Directions for this task =
Restate all of the data precisely, omitting nothing.

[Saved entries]
• • •

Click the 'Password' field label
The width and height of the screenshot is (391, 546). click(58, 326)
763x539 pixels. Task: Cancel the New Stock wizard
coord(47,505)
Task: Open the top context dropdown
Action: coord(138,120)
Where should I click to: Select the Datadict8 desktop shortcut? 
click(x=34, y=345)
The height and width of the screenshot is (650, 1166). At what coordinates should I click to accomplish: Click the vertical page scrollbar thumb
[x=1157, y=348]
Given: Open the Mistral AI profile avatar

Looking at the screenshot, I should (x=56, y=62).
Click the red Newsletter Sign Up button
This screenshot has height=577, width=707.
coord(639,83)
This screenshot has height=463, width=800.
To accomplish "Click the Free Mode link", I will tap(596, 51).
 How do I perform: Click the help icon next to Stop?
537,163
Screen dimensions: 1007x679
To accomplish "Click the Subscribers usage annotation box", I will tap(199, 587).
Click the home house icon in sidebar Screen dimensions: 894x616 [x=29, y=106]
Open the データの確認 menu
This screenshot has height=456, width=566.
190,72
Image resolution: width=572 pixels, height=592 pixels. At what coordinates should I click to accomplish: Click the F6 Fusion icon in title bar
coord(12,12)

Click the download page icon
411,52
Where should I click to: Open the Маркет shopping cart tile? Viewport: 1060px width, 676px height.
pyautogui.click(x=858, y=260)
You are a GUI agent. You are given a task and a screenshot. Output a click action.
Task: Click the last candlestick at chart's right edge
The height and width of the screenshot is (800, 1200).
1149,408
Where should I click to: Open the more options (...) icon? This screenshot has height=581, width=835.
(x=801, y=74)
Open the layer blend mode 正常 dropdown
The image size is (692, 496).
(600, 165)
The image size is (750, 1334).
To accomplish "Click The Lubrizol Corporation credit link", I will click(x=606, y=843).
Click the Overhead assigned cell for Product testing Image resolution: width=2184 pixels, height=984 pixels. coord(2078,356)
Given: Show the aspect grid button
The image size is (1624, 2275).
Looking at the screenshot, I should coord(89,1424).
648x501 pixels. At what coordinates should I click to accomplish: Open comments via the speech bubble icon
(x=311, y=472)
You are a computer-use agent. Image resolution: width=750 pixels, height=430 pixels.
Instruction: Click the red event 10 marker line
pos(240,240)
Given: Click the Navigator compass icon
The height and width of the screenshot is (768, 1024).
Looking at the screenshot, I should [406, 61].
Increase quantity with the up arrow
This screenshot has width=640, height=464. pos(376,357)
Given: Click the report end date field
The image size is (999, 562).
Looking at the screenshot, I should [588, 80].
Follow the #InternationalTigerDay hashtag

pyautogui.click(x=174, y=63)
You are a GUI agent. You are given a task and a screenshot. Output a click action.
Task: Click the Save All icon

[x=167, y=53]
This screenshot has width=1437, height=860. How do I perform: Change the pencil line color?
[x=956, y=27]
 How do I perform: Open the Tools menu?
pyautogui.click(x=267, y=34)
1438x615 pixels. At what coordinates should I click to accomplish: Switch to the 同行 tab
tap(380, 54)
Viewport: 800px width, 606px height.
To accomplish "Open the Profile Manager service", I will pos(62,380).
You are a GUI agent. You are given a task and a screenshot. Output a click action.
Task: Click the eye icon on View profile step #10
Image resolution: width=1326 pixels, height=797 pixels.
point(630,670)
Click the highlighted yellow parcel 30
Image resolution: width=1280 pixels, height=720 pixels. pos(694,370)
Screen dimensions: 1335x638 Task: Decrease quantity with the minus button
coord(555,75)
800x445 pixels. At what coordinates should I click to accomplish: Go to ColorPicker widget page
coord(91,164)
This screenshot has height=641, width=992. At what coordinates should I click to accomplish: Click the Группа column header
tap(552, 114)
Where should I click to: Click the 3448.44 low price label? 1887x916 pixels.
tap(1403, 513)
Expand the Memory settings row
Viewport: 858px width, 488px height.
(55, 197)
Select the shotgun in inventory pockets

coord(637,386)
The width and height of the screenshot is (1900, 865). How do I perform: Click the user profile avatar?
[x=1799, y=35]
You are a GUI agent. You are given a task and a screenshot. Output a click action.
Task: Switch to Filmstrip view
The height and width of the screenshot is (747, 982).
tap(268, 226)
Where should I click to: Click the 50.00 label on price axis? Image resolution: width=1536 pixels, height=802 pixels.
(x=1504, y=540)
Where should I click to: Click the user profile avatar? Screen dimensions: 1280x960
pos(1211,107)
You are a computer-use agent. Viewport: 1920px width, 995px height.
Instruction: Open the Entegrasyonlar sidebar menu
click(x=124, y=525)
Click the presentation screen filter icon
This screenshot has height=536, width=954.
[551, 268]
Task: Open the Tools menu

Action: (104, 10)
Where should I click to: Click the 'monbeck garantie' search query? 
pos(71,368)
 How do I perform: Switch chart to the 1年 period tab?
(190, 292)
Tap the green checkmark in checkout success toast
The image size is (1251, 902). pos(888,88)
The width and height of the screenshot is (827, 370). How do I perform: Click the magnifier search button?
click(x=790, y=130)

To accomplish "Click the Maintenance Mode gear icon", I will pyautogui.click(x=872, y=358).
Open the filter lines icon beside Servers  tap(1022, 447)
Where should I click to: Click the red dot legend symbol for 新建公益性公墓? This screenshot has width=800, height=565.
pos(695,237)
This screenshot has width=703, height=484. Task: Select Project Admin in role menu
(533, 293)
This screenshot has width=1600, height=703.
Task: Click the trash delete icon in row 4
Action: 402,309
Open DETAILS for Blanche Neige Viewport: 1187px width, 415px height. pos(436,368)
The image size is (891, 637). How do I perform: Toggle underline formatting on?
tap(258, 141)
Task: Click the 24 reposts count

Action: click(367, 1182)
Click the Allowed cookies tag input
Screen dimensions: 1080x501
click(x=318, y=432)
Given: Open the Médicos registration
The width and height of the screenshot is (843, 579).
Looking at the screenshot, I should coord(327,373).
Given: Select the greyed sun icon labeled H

• • •

Answer below =
Click the 'Password' field label
The width and height of the screenshot is (391, 546). click(58, 326)
763x539 pixels. Task: Cancel the New Stock wizard
coord(47,505)
Task: Open the top context dropdown
Action: coord(138,120)
Where should I click to: Select the Datadict8 desktop shortcut? 
click(x=34, y=345)
The height and width of the screenshot is (650, 1166). At what coordinates should I click to accomplish: Click the vertical page scrollbar thumb
[x=1157, y=348]
Given: Open the Mistral AI profile avatar

Looking at the screenshot, I should (x=56, y=62).
Click the red Newsletter Sign Up button
This screenshot has height=577, width=707.
coord(639,83)
This screenshot has height=463, width=800.
To accomplish "Click the Free Mode link", I will tap(596, 51).
 How do I perform: Click the help icon next to Stop?
537,163
Screen dimensions: 1007x679
To accomplish "Click the Subscribers usage annotation box", I will tap(199, 587).
Click the home house icon in sidebar Screen dimensions: 894x616 [x=29, y=106]
Open the データの確認 menu
This screenshot has height=456, width=566.
190,72
Image resolution: width=572 pixels, height=592 pixels. At what coordinates should I click to accomplish: Click the F6 Fusion icon in title bar
coord(12,12)

Click the download page icon
411,52
Where should I click to: Open the Маркет shopping cart tile? Viewport: 1060px width, 676px height.
pyautogui.click(x=858, y=260)
You are a GUI agent. You are given a task and a screenshot. Output a click action.
Task: Click the last candlestick at chart's right edge
The height and width of the screenshot is (800, 1200).
1149,408
Where should I click to: Open the more options (...) icon? This screenshot has height=581, width=835.
(x=801, y=74)
Open the layer blend mode 正常 dropdown
The image size is (692, 496).
(600, 165)
The image size is (750, 1334).
To accomplish "Click The Lubrizol Corporation credit link", I will click(x=606, y=843).
Click the Overhead assigned cell for Product testing Image resolution: width=2184 pixels, height=984 pixels. coord(2078,356)
Given: Show the aspect grid button
The image size is (1624, 2275).
Looking at the screenshot, I should coord(89,1424).
648x501 pixels. At what coordinates should I click to accomplish: Open comments via the speech bubble icon
(x=311, y=472)
You are a computer-use agent. Image resolution: width=750 pixels, height=430 pixels.
Instruction: Click the red event 10 marker line
pos(240,240)
Given: Click the Navigator compass icon
The height and width of the screenshot is (768, 1024).
Looking at the screenshot, I should [406, 61].
Increase quantity with the up arrow
This screenshot has width=640, height=464. pos(376,357)
Given: Click the report end date field
The image size is (999, 562).
Looking at the screenshot, I should [588, 80].
Follow the #InternationalTigerDay hashtag

pyautogui.click(x=174, y=63)
You are a GUI agent. You are given a task and a screenshot. Output a click action.
Task: Click the Save All icon

[x=167, y=53]
This screenshot has width=1437, height=860. How do I perform: Change the pencil line color?
[x=956, y=27]
 How do I perform: Open the Tools menu?
pyautogui.click(x=267, y=34)
1438x615 pixels. At what coordinates should I click to accomplish: Switch to the 同行 tab
tap(380, 54)
Viewport: 800px width, 606px height.
To accomplish "Open the Profile Manager service", I will pos(62,380).
You are a GUI agent. You are given a task and a screenshot. Output a click action.
Task: Click the eye icon on View profile step #10
Image resolution: width=1326 pixels, height=797 pixels.
point(630,670)
Click the highlighted yellow parcel 30
Image resolution: width=1280 pixels, height=720 pixels. pos(694,370)
Screen dimensions: 1335x638 Task: Decrease quantity with the minus button
coord(555,75)
800x445 pixels. At what coordinates should I click to accomplish: Go to ColorPicker widget page
coord(91,164)
This screenshot has height=641, width=992. At what coordinates should I click to accomplish: Click the Группа column header
tap(552, 114)
Where should I click to: Click the 3448.44 low price label? 1887x916 pixels.
tap(1403, 513)
Expand the Memory settings row
Viewport: 858px width, 488px height.
(55, 197)
Select the shotgun in inventory pockets

coord(637,386)
The width and height of the screenshot is (1900, 865). How do I perform: Click the user profile avatar?
[x=1799, y=35]
You are a GUI agent. You are given a task and a screenshot. Output a click action.
Task: Switch to Filmstrip view
The height and width of the screenshot is (747, 982).
tap(268, 226)
Where should I click to: Click the 50.00 label on price axis? Image resolution: width=1536 pixels, height=802 pixels.
(x=1504, y=540)
Where should I click to: Click the user profile avatar? Screen dimensions: 1280x960
pos(1211,107)
You are a computer-use agent. Viewport: 1920px width, 995px height.
Instruction: Open the Entegrasyonlar sidebar menu
click(x=124, y=525)
Click the presentation screen filter icon
This screenshot has height=536, width=954.
[551, 268]
Task: Open the Tools menu

Action: (104, 10)
Where should I click to: Click the 'monbeck garantie' search query? 
pos(71,368)
 How do I perform: Switch chart to the 1年 period tab?
(190, 292)
Tap the green checkmark in checkout success toast
The image size is (1251, 902). pos(888,88)
The width and height of the screenshot is (827, 370). How do I perform: Click the magnifier search button?
click(x=790, y=130)

To accomplish "Click the Maintenance Mode gear icon", I will pyautogui.click(x=872, y=358).
Open the filter lines icon beside Servers  tap(1022, 447)
Where should I click to: Click the red dot legend symbol for 新建公益性公墓? This screenshot has width=800, height=565.
pos(695,237)
This screenshot has width=703, height=484. Task: Select Project Admin in role menu
(533, 293)
This screenshot has width=1600, height=703.
Task: Click the trash delete icon in row 4
Action: 402,309
Open DETAILS for Blanche Neige Viewport: 1187px width, 415px height. pos(436,368)
The image size is (891, 637). How do I perform: Toggle underline formatting on?
tap(258, 141)
Task: Click the 24 reposts count

Action: click(367, 1182)
Click the Allowed cookies tag input
Screen dimensions: 1080x501
click(x=318, y=432)
Given: Open the Médicos registration
The width and height of the screenshot is (843, 579).
Looking at the screenshot, I should coord(327,373).
Given: Select the greyed sun icon labeled H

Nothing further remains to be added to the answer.